Sempre in tema di scienza comportamentale e di lezioni apprese nella sindemia, mi sembra utile segnalare la sfuriata su Twitter di Tara Haelle, una giornaolsita scientifica,
la cui posizione, sostanzialmente, è: era tutto prevedibile; è intollerabile la sufficienza, il pressapochismo e la mancanza di competenza con cui voi, “scienziati”, avete affrontato i temi della comunicazione delle scelte sanitarie e la costruzione del necessario consenso, salvo poi cascare dal pero quando le persone si comportano secondo logiche ampiamente previste dalla sociologia.
Era tutto prevedibile, il che ci riporta esattamente all’inizio di questo articolo.
Nel mezzo della sfuriata, che occupa un buon numero di tweet, Haelle cita una serie di materiali sull’esitazione vaccinale che io doverosamente vi riporto: un TED e quattro articoli (uno, due, tre e quattro). Tutto il thread, peraltro, è interessante e ci si trovano varie altre cose: per esempio uno studio sul fatto che i film post-apocalittici o sugli zombie possono avere aiutato le persone a trovare un senso dentro la pandemia (o, credo, a mettere un senso dentro la pandemia, che non è la stessa cosa e, nel caso specifico, può avere creato danni). Scopro perfino che c’è un database di materiale per giornalisti, a cura della stessa Haelle, su come scrivere correttamente a proposito dell’esitazione vaccinale, e una versione più meditata della sfuriata si trova poi qui, ma l’articolo più interessante è una riflessione dal tono analogo di uno scienziato che si occupa di cambiamento climatico.

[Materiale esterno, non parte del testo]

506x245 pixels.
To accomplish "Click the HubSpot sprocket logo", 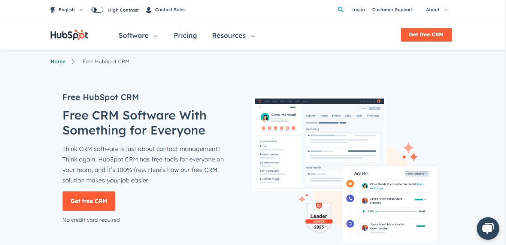I will pos(69,34).
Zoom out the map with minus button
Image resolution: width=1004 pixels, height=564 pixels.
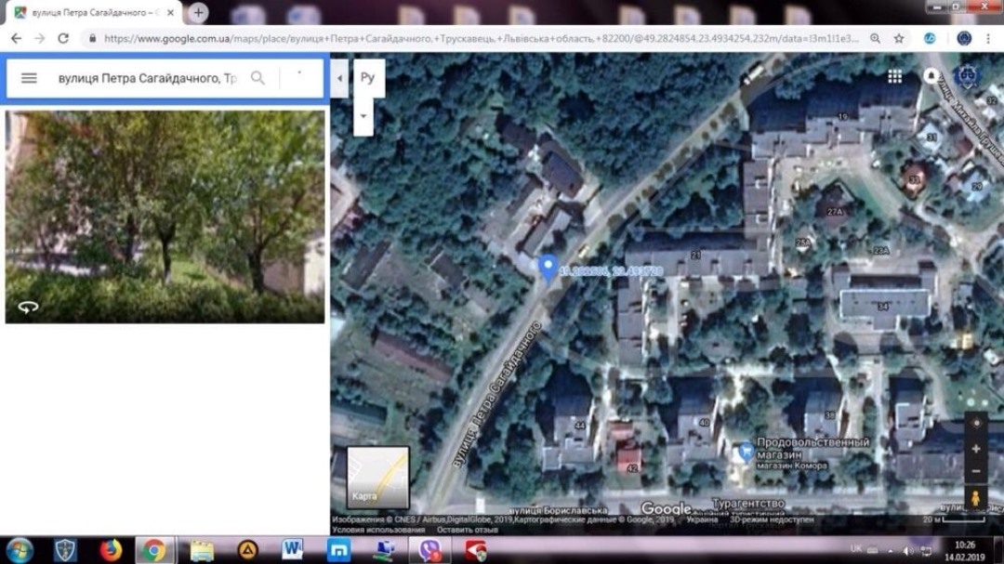[x=975, y=472]
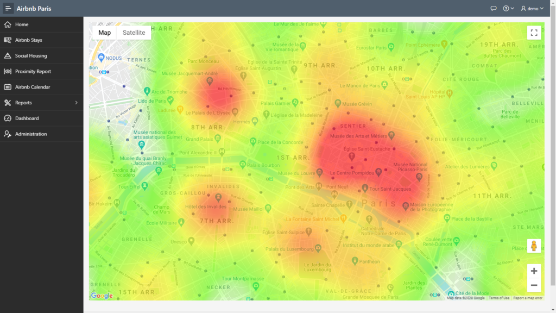Collapse the navigation hamburger menu
The width and height of the screenshot is (556, 313).
pyautogui.click(x=8, y=8)
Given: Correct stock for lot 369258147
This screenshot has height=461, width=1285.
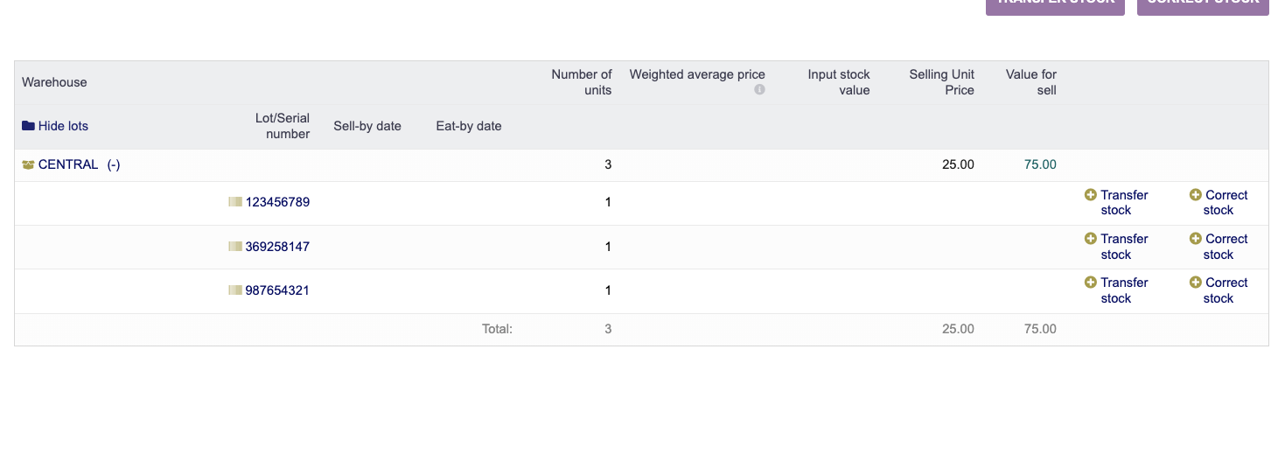Looking at the screenshot, I should (1226, 247).
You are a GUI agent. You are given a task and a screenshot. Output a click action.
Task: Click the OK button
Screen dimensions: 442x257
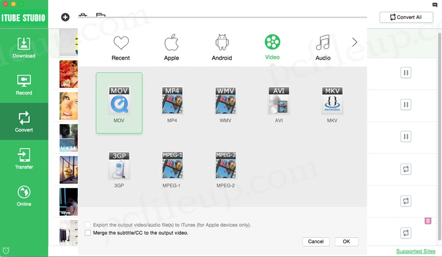[x=346, y=242]
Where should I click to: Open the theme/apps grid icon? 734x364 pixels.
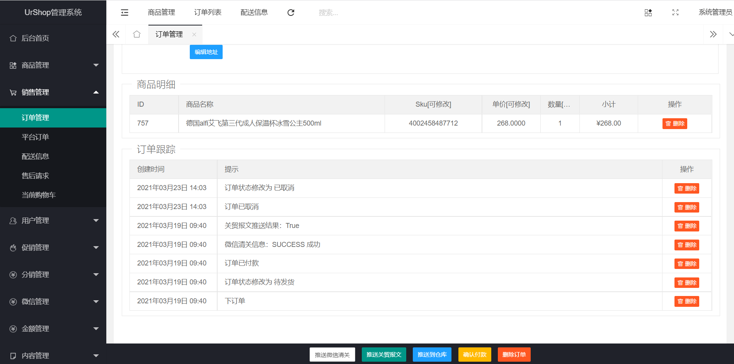click(x=648, y=13)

Io prima del COVID non avevo capito che (in linea di massima) il contagio non è un evento “puntuale” nello spazio e nel tempo ma è piuttosto un’accumulazione dell’agente infettivo. Quando la quantità (ad esempio, di virioni) accumulata supera la capacità del sistema immunitario (nella sua versione “non adattiva”) di eliminarla, allora inizia la replicazione esponenziale dell’agente infettivo nel corpo e quindi la malattia. Questa poi viene combattuta dalla versione “adattiva” del sistema immunitario. Quest’ultima è “mirata” e più efficace di quella non adattiva nell’eliminare l’agente infettivo, ma ha bisogno di tempo per conoscerlo e preparare le contromisure, che sono gli anticorpi, ovvero delle proteine la cui forma è tale da incastrarsi bene sulle (di nuovo per esempio) particelle virali.
Da questo segue che l’accumulazione può avvenire anche in luoghi e ore differenti delllo stesso giorno. Magari facendo solo l’attività x o solo l’attività y uno non si sarebbe ammalato, ma facendo entrambe uno si ammala.
Segue anche l’efficacia delle mascherine, le quali limitano la dose di agente infettivo ricevuta, e non devono bloccarlo tutto per proteggere dalla malattia.
E per concludere:
“era tutto prevedibile; è intollerabile la sufficienza, il pressapochismo e la mancanza di competenza con cui voi, “scienziati”, avete affrontato i temi della comunicazione delle scelte sanitarie e la costruzione del necessario consenso”.
È pure la scarsa importanza attribuita all’educazione e all’istruzione. Era da un po’ che mi stavo chiedendo a cosa serve l’educazione se per fare la maggior parte dei lavori non è necessaria. La risposta è che l’educazione non serve “a fare la maggior parte dei lavori” 😉
Secondo me con un po’ di maggior seria considerazione dell’educazione cambiano pure le conclusioni della ricerca sociologica.